What needs to be done: Exclude the pictures and reproduce exactly the lines that run from the one holding "Where should I" to the end of the entries below.

[Collected data entries]
——

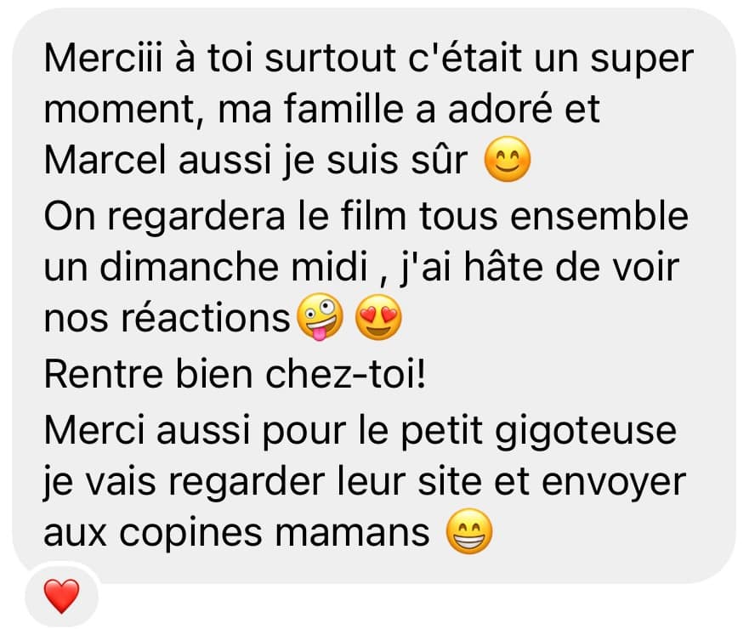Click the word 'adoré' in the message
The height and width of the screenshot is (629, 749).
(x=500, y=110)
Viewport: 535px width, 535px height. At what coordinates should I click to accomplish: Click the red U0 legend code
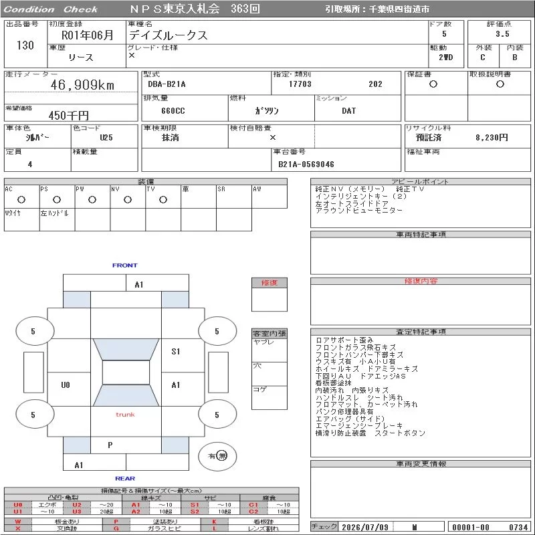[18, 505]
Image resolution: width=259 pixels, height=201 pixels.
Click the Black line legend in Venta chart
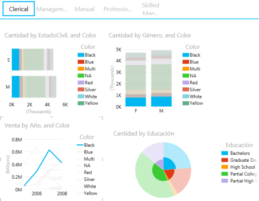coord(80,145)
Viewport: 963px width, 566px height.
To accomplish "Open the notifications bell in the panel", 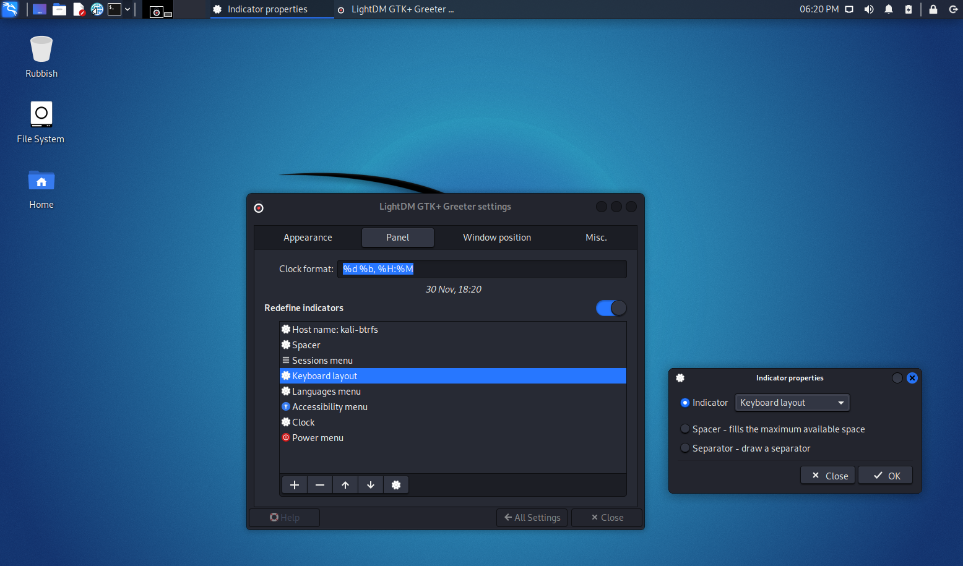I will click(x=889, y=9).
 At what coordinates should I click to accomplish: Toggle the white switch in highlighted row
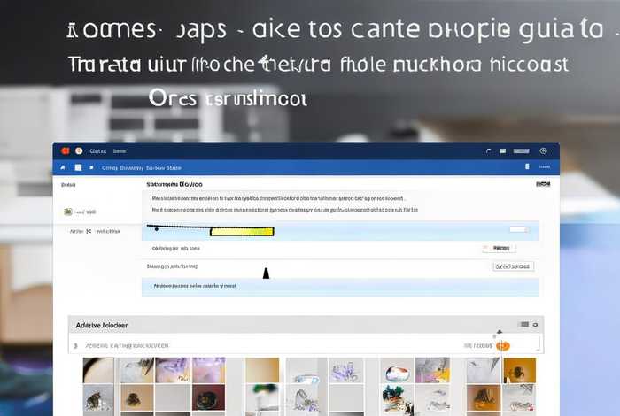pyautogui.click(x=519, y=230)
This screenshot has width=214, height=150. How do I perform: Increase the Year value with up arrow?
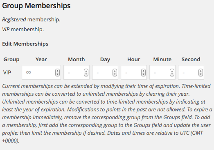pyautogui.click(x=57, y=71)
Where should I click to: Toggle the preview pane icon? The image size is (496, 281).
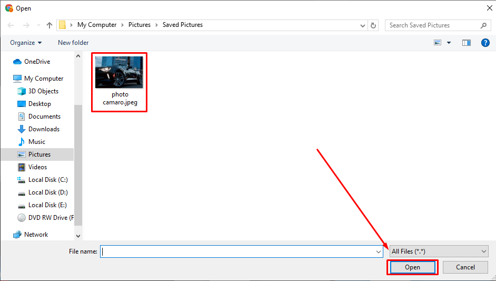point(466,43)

——

Expected answer:
Where should I click to: Toggle the preview pane icon? The image size is (496, 281).
point(466,43)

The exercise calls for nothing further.